Hospital care secure

Hospital care secure

The head of the Mount Gambier hospital has moved to allay community concerns over access to private facilities and palliative care at the facility following the closure of the city’s private hospital.

Limestone Coast Local Health Network board chairman Grant King said the public hospital had taken over the private facility following its closure last month.

“Mount Gambier Private Hospital was a private hospital, but it was co-located with the public hospital and over the years it drew a lot of support from the public system,” he said.

“Nurses were employed by the public system and worked in the private ward, the cost sharing around nursing staff, facilities, goods and services were based on a normal model where private enterprise buys goods and services and pays for them.

“Along the 20 years the public system did provide a lot of subsidisation of that service for the good of the community.”

Mr King said, in terms of governance, the private hospital was governed by a separate board who in the main were all volunteers.

“There were operational and governance challenges .. to the point the private board over the last 3-4 years in particular became aware of concerns that it could not be profitable all the time,” he said.

“It reached a point where they saw best to go into voluntary administration … we in the hospital needed to think about how best we could preserve that space and continue to get maximum use for that space for our community.

“We put in place a transition plan, which the administration of the hospital are working to in terms of transitioning the private back into the public with a very strong emphasis on retaining private services for privately insured patients.

“It would seem to be now a private ward in the public hospital, without oversimplifying.

“We will continue to make sure that people who want to come into our hospital can access private care.

“As a private patient it is pretty much the same as it was.”

Mr King said it was important to retain private services for the community for a number of reasons.

“In the transition plan that is being played out, there is a very strong focus on making sure we can continue to provide private services in our hospital system,” he said.

“My understanding is the private area is quite busy still and I am confident it will continue to be a quite busy space.

“We will use that space to the best advantage for the healthcare needs of our community, it will form part of our overall service planning processes.

“It’s an opportunity for us to integrate those … 20 beds into the system.

“It gives the system not necessarily greater capacity because those beds were pretty much fully utilised … to use those beds in the whole framework of the health service.

“The transition plan will continue to identity whether there needs to be any change around that use.

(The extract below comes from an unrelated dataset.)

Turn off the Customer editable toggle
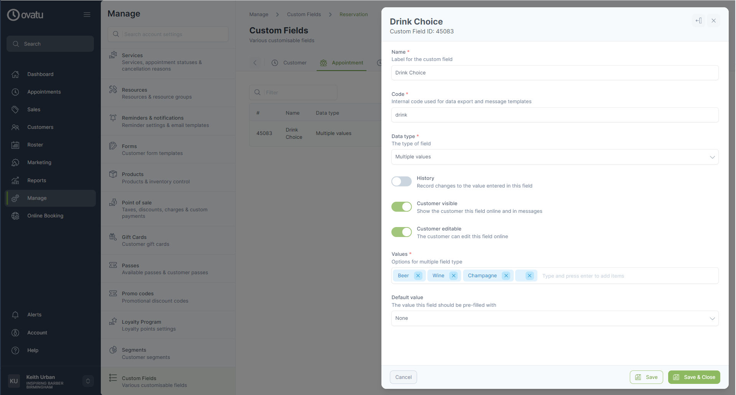The height and width of the screenshot is (395, 736). [x=401, y=232]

“To many people that might observe the service from the outside it will appear as though nothing has changed.”

Mr King said there was “certainly a lot of discussion around palliative care from some quarters” of the community.

“Palliative care has always been available at the Mount Gambier hospital,” he said.

“There are services provided both in the public ward in the medical ward and there always have been palliative care patients within the private ward.

“That will continue. There is no need for people to be alarmed that there will be no palliative care services within the hospital.

“Palliative care services will continue as they were.

“The board in particular understands the importance of providing private services in our system.”